Jon Wolleben: Okay, but you don't have a sense from market research or what you're seeing in claims, like, a new patient coming into the system is preferring ORLADEYO or TAKHZYRO?

Charlie Gayer: Yeah, I knew I was missing one part of your question. We do. ORLADEYO gets -- we have at least 50% of those patients in our market research get ORLADEYO first before other prophylaxis products.

Jon Wolleben: That's helpful. Thanks, Charlie.

Operator: The next question comes from Serge Belanger with Needham & Company. Please go ahead.

Serge Belanger: Hi, good morning and congrats on another solid ORLADEYO quarter. First one, given the nice growth we've seen over the first half of 2024, can you tell us a little bit about where you are in terms of market share in the market? And then maybe for Charlie, regarding the prescribers survey, we've seen a pretty drastic increase in the likelihood of prescribing year-over-year. Just curious, what do you think drove that increase over such a short period of time? And if I'm not mistaken, you've conducted a survey, I think, every year. Just curious how it is -- how predictive it is for future use and uptake of ORLADEYO? Thanks.

Anthony Doyle: Sure. As far as share goes, Serge, I'll point you back to the 2,500 prescriptions we had at the end of last year. Some of those, of course, are repeat, patients who had dropped off and come back, but I think that's a pretty good marker roughly of where we are. So, depending on how you want to do the math, either of treated patients or of the total market, we're probably nearing 20% market share, roughly, a little bit below that, but growing very strongly. And then as far as kind of the indicators of increased prescribing and the physician confidence, I think it's what I said in my remarks. They're just -- they're experiencing -- they're learning more about the data and they're seeing it in their patients. So I think the best way for a physician to learn about this drug is to try it in their patients and see how well the patients respond. And that's why, of current prescribers, now 52% of them say they are extremely likely to prescribe more because they are seeing the response in their patients. And we do these surveys every quarter and we always ask physicians, what are you going to treat your patients with over the next 12 months? And what we've seen over the last year is that the drug they see to grow over the next 12 months is ORLADEYO. That is where they see the most growth in the marketplace, and I think it's because of what they're seeing with results in their patients.

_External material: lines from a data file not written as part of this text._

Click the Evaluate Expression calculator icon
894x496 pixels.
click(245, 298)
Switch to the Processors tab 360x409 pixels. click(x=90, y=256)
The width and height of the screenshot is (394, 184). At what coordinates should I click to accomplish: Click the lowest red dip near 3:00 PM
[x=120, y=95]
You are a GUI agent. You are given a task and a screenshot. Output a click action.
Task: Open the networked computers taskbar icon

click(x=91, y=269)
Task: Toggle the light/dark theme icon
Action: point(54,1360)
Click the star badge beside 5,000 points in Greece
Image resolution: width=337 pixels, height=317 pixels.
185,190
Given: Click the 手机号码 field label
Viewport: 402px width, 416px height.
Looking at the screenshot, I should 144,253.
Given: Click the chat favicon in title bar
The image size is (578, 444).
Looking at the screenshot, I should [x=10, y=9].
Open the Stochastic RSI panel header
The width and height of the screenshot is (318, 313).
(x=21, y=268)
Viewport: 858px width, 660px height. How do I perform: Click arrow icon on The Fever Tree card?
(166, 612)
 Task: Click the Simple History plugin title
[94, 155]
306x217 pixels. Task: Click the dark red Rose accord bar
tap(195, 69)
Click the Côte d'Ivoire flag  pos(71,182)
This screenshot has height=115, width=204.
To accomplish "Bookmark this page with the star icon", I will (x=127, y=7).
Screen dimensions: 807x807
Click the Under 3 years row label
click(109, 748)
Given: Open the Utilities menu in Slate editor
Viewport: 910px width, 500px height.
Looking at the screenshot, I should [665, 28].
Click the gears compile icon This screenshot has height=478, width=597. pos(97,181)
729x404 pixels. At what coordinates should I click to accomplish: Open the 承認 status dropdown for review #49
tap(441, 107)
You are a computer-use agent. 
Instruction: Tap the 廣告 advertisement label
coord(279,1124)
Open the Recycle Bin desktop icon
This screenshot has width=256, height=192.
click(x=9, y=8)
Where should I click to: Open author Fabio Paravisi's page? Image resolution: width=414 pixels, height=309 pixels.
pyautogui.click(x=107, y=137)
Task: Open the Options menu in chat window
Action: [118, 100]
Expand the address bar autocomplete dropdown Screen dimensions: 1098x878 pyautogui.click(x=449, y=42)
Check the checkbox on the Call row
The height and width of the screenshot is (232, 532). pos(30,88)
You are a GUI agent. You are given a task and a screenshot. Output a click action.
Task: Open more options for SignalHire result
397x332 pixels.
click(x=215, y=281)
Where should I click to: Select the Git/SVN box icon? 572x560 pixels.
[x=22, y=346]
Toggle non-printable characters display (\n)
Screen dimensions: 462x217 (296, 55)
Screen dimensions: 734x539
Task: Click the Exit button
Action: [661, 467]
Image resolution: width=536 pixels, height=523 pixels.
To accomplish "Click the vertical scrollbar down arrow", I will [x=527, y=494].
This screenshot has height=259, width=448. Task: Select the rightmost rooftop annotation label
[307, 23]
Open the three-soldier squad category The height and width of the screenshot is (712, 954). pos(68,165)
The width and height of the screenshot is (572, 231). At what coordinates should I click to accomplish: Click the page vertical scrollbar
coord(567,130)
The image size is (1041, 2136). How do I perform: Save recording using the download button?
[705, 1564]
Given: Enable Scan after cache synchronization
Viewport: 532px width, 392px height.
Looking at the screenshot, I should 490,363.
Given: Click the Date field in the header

Operator: This concludes our question-and-answer session. I would like to turn the conference back over to [Jim] (ph) Stonehouse for any closing remarks.

Jon Stonehouse: Yeah, I'd just like to wrap it up by saying, again, what I said before. It was an absolutely amazing quarter. It's two in a row now. The momentum we have, we see no signs of it slowing down. We're now having revenue over $100 million per quarter. And you should ask yourself, why is this happening? It's because this drug really works, right? When a patient sees control, they have the same kind of control they had with any other prophy medicine they were on before, and they get it with a once-daily oral medicine. And that is why we're seeing this great success. And then the last thing I'd say is, thanks to the commercial team for just having an outstanding performance and continuing to build the momentum in this company. Thank you.

Operator: This concludes our question-and-answer session. I would like to thank everybody for joining today's presentation. You may now disconnect.